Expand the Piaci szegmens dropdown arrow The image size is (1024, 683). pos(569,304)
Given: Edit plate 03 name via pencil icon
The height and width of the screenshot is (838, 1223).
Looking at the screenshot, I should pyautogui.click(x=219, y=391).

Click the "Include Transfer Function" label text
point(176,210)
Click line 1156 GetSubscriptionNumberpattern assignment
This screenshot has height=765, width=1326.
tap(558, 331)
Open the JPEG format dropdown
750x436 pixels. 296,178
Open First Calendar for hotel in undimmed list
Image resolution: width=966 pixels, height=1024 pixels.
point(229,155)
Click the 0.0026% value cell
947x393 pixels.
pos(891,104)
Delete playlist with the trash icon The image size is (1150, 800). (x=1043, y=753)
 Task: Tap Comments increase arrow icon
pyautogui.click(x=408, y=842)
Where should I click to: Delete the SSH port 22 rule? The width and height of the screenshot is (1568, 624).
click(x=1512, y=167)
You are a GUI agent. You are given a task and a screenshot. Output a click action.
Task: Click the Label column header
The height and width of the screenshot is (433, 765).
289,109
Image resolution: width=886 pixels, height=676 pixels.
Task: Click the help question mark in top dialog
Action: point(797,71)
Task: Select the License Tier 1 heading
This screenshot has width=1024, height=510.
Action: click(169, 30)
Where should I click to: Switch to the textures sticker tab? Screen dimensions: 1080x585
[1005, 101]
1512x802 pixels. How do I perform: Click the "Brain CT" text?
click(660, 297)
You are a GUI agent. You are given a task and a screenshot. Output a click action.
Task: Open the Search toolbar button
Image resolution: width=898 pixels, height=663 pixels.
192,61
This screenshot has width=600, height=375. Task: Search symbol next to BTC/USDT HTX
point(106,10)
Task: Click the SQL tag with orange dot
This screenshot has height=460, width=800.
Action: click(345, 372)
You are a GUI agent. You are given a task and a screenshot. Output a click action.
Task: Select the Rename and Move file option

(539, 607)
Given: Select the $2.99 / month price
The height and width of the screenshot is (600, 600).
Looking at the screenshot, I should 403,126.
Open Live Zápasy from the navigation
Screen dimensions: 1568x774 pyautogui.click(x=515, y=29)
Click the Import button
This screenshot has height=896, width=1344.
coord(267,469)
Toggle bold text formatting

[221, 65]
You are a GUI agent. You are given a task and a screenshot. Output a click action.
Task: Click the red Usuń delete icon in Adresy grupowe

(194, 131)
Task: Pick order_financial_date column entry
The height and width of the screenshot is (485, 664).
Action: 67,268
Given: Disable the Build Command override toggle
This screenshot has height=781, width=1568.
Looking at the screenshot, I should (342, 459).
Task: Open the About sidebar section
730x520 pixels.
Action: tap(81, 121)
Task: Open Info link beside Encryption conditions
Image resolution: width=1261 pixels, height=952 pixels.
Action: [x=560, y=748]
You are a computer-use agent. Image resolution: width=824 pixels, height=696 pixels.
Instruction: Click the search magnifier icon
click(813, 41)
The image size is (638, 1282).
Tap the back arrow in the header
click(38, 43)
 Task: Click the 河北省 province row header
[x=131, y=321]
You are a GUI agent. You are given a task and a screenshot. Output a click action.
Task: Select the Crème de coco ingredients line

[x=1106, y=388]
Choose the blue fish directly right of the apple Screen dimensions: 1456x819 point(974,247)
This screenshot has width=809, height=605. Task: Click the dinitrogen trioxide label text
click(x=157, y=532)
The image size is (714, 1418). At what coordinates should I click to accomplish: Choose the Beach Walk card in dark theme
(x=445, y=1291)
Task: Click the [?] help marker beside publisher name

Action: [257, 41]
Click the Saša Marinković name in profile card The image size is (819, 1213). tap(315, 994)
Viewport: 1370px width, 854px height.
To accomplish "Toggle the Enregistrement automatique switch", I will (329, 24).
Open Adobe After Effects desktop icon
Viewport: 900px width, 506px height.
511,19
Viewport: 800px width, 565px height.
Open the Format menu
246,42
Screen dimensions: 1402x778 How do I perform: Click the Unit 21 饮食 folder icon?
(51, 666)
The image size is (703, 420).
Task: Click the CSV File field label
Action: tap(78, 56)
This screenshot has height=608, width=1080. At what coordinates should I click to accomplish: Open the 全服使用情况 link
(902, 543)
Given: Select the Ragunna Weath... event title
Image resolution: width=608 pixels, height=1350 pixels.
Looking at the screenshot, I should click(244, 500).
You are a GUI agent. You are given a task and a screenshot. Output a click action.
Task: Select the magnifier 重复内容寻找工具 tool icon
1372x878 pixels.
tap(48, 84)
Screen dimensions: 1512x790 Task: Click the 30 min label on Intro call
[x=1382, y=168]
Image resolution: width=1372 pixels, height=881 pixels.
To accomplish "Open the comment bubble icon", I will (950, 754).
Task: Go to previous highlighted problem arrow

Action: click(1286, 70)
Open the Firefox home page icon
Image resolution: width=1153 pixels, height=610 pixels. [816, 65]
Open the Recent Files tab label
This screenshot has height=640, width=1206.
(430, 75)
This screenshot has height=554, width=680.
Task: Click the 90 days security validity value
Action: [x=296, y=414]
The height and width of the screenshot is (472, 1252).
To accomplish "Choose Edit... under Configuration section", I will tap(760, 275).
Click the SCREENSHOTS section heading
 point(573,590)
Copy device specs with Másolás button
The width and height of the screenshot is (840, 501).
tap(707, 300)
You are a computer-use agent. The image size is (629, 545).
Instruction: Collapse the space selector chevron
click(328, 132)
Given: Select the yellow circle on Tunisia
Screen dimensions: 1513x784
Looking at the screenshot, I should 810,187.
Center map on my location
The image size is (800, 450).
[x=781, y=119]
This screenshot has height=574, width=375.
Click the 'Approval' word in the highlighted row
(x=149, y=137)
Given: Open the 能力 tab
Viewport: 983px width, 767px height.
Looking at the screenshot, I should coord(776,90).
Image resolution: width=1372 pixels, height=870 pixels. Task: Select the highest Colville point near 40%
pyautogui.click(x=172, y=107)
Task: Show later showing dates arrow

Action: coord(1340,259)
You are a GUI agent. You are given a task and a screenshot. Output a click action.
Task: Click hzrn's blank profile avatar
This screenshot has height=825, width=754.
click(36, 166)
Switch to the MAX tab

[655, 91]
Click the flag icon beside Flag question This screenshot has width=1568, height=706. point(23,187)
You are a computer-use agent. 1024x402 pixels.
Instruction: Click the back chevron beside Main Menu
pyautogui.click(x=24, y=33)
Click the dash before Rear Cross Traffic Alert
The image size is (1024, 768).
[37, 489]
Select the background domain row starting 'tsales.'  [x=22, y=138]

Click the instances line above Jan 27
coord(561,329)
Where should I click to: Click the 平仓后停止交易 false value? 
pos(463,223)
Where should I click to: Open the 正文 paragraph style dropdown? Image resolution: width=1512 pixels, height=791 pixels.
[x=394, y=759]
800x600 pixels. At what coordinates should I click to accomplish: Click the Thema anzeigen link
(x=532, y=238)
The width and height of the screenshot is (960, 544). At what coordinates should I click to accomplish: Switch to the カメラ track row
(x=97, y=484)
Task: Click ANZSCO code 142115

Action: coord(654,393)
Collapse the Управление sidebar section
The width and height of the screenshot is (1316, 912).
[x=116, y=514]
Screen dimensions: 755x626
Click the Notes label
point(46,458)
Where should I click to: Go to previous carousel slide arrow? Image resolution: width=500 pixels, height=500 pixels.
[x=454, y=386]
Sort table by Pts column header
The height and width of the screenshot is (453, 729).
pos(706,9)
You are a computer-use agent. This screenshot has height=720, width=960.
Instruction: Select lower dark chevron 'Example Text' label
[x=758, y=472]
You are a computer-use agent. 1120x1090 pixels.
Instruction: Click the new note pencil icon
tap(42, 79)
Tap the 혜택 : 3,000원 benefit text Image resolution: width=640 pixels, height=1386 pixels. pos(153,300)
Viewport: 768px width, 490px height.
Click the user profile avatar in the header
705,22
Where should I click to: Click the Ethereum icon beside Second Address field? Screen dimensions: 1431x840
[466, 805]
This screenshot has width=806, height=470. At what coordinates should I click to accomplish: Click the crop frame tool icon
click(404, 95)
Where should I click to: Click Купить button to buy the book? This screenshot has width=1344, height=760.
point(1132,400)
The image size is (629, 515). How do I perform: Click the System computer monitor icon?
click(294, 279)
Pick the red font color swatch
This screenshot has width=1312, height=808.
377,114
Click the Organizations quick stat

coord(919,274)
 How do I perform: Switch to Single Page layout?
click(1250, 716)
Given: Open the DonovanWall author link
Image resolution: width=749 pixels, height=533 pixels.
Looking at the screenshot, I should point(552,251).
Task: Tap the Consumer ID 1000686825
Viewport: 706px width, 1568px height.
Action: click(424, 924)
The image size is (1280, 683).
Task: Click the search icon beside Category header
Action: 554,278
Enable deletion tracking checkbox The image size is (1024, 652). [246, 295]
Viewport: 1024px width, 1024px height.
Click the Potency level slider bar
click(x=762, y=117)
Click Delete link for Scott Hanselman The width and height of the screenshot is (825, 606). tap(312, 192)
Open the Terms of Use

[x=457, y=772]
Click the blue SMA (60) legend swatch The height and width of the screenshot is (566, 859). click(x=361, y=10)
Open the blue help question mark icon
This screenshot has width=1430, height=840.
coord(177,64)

TRY IT:
Starting at the line that contains "This screenshot has width=806, height=470.", restate word for word every line through the last one in the records above. Return nothing else.

SOLUTION TO THIS PROBLEM:
This screenshot has width=806, height=470. At what coordinates should I click to accomplish: Click the crop frame tool icon
click(404, 95)
Where should I click to: Click Купить button to buy the book? This screenshot has width=1344, height=760.
point(1132,400)
The image size is (629, 515). How do I perform: Click the System computer monitor icon?
click(294, 279)
Pick the red font color swatch
This screenshot has width=1312, height=808.
377,114
Click the Organizations quick stat

coord(919,274)
 How do I perform: Switch to Single Page layout?
click(1250, 716)
Given: Open the DonovanWall author link
Image resolution: width=749 pixels, height=533 pixels.
Looking at the screenshot, I should point(552,251).
Task: Tap the Consumer ID 1000686825
Viewport: 706px width, 1568px height.
Action: click(424, 924)
The image size is (1280, 683).
Task: Click the search icon beside Category header
Action: 554,278
Enable deletion tracking checkbox The image size is (1024, 652). [246, 295]
Viewport: 1024px width, 1024px height.
Click the Potency level slider bar
click(x=762, y=117)
Click Delete link for Scott Hanselman The width and height of the screenshot is (825, 606). tap(312, 192)
Open the Terms of Use

[x=457, y=772]
Click the blue SMA (60) legend swatch The height and width of the screenshot is (566, 859). click(x=361, y=10)
Open the blue help question mark icon
This screenshot has width=1430, height=840.
coord(177,64)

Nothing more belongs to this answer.